For mobile marketers, however, gamification means creating messaging that incorporates some aspect of play and fun to entertain customers or members, keeping them engaged and more likely to purchase.
The Power of Play to Keep Customers Engaged
When you think about it, gamification makes perfect sense: Playing games is a universal part of the human experience. Not only that, fun can blur the line between marketing and entertainment, creating a more compelling experience. Because humans are hardwired for the rush of a challenge and pride in beating opponents, marketers are increasingly discovering the “power of play” to boost customer interaction.
In early 2012, Verizon Wireless revamped Verizon Insider, its customer social hub, with the goal of increasing customers' time spent interacting with the brand. Users earn points and rewards for participating in contests, posting comments, and promoting the brand to others. High scorers can post their scores on Verizon’s Facebook and Twitter feeds. A few months after launch, social-login users were spending 30% more time on the site and page views had risen by 15%.
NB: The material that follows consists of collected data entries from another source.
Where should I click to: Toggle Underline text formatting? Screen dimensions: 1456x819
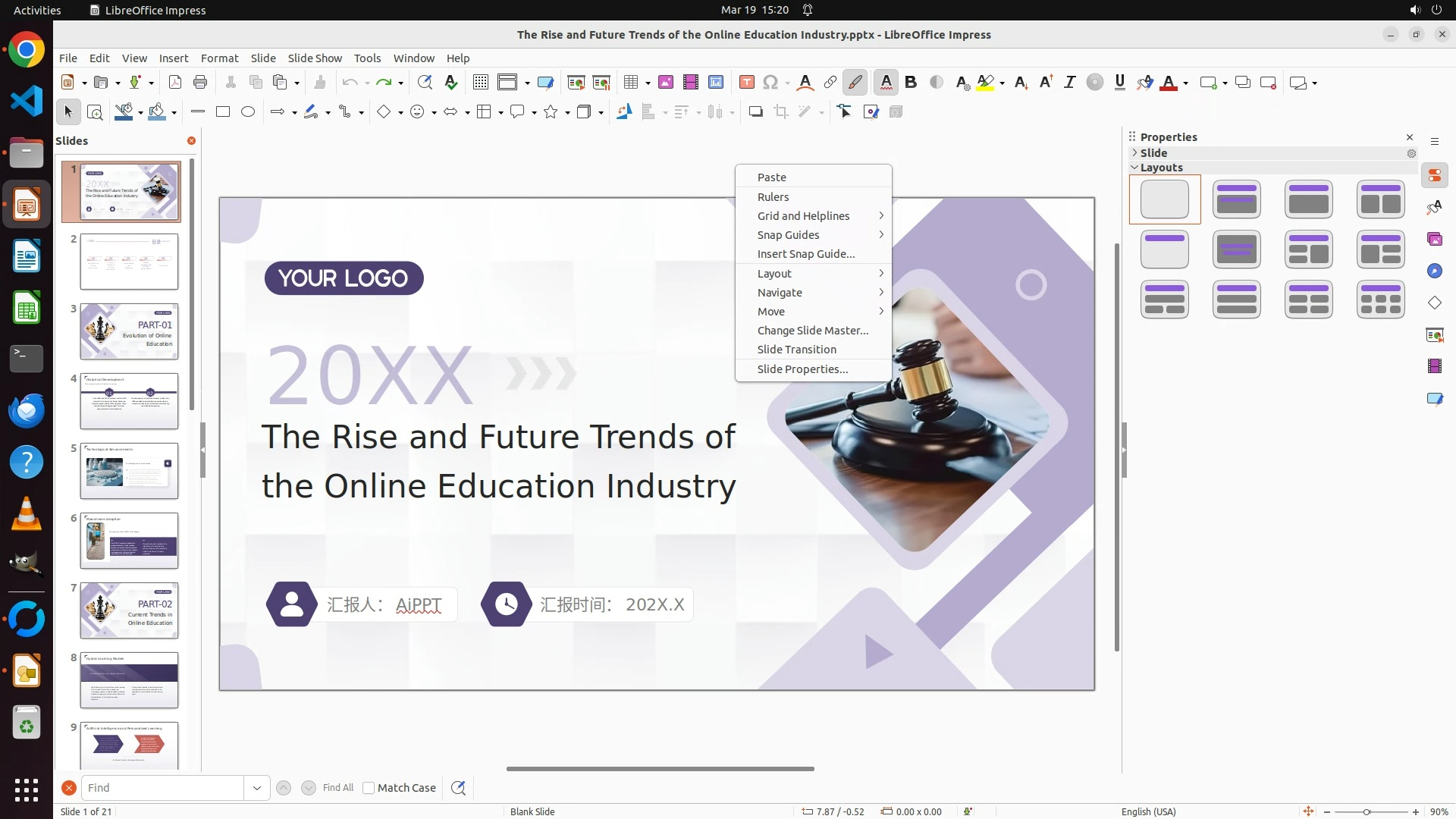pos(1119,83)
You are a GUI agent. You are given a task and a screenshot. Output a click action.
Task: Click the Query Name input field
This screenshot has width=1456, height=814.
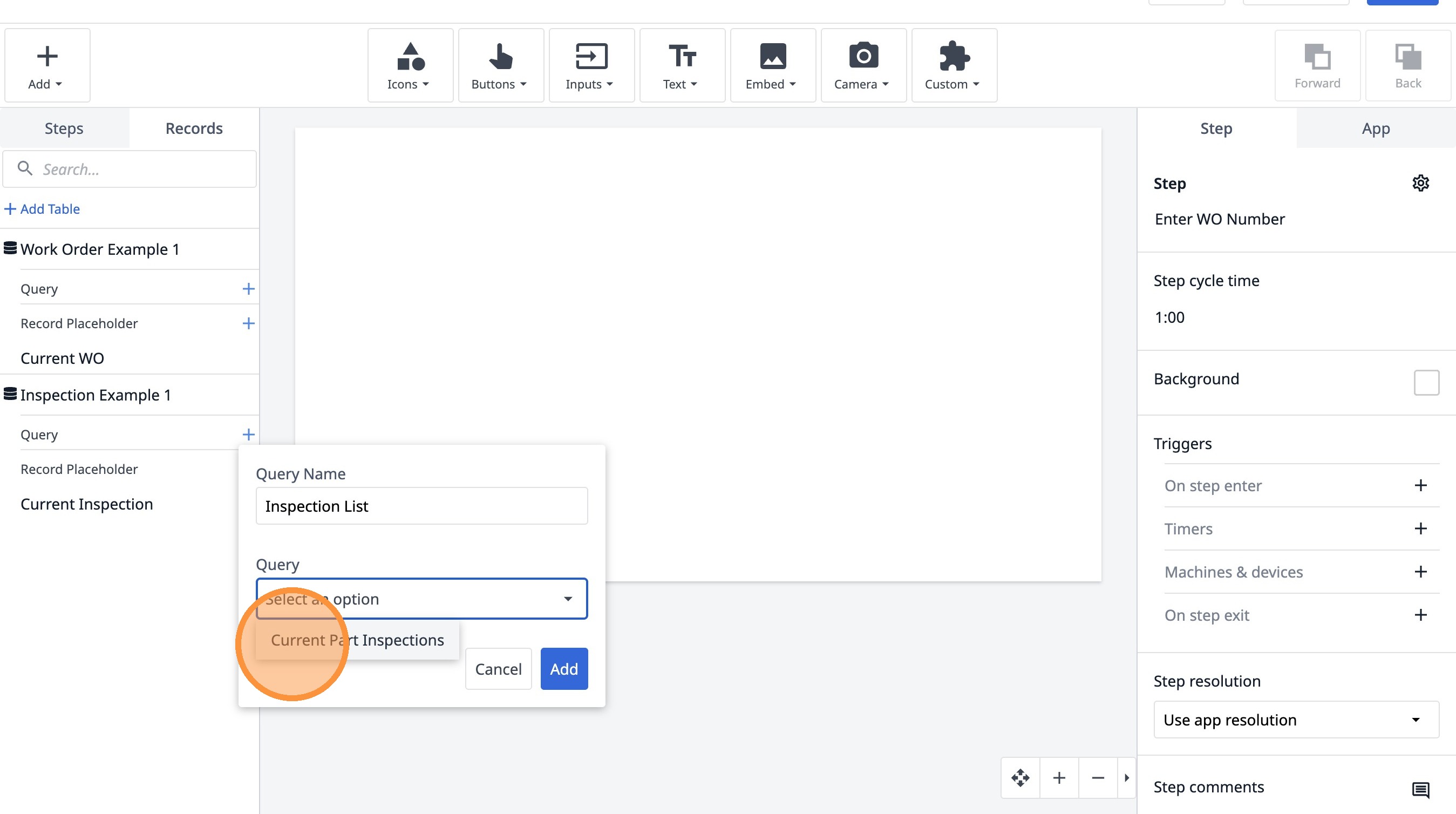point(421,506)
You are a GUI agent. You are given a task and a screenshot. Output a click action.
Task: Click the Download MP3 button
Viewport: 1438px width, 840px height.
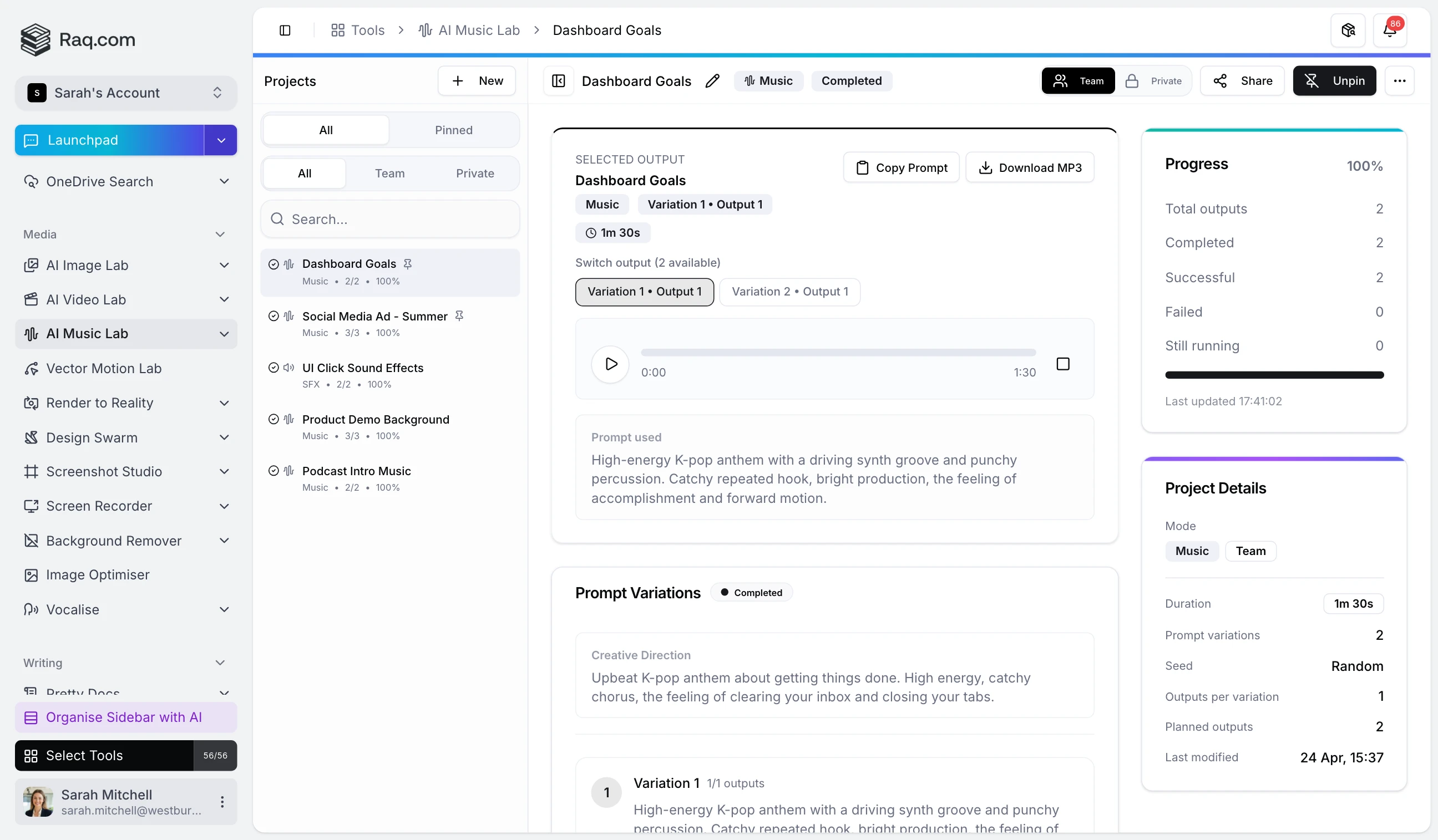click(1030, 167)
Verizon’s results show gamification works. For marketers looking to get into the game to boost brand engagement, increase sales (or both), they have to start by analyzing their mobile messaging if they want to get the most from their efforts. Whether it’s for SMS messages, mobile email, or push notifications, action analytics techniques such as A/B split testing and retargeting can help marketers seize every opportunity to maximize ROI.
Books Galore: Analytics Driving Crime Fiction Fans to Purchase
Here’s an example of how putting the above into action would work:
Books Galore, a fictional retailer, is launching a mobile email campaign to drive sales of the final volume of the hit crime trilogy Police Chase. It designs an email message with a link that takes the customer (the company is targeting buyers of either of the previous volumes) to a short quiz about those two books. Customers who score over 75% on the quiz receive a 20% discount on the final book and can post their scores to Facebook.
Books Galore decides to A/B test the email message’s call to action, deploying two different versions to significant customer samples to see which wording leads to more sales:
A. Test your knowledge of the Police Chase universe! Score 75% or above on our quiz and get 25% off on Police Chase: The End!
Call to action A had a 40% click rate and a 20% conversion rate. For every 100,000 messages sent, 8,000 led to a book sale.
B. How well do you know the Police Chase universe? Take our quiz and find out! Get 25% off on Police Chase: The End if you score above 75%!
Call to action B had a 30% click rate and a 30% conversion rate. For every 100,000 messages sent, 9,000 led to a book sale. Because it had a higher conversion rate, the email ending in Call to action B is sent to the entirety of both audience segments.
Retargteing: No Opportunity to Miss a Sale
After the first round of emails is sent out, Books Galore retargets. It re-deploys the email to customers who didn’t open the first one or who did open it but didn’t take action or convert--offering perhaps a bigger discount or using a different call to action.
Marketers’ use of gamification--a hot topic in 2012--is only going to increase, because it’s been proven to deliver results by tapping into our natural love of games and competition. However, if marketers aren’t testing their messages, they’re likely not getting the absolute most out of their campaigns.
By applying action analytics techniques to mobile messages, marketers can ensure they’re deriving maximum engagement and ROI from their customers’ enjoyment of play--because at the end of the day, this is about the bottom line, and that is no game.
Give your customers a strong message and a fun experience and they’ll keep coming back to your brand--and not just to play.
--Brendan O'Kane is the CEO of OtherLevels, a mobile analytics company.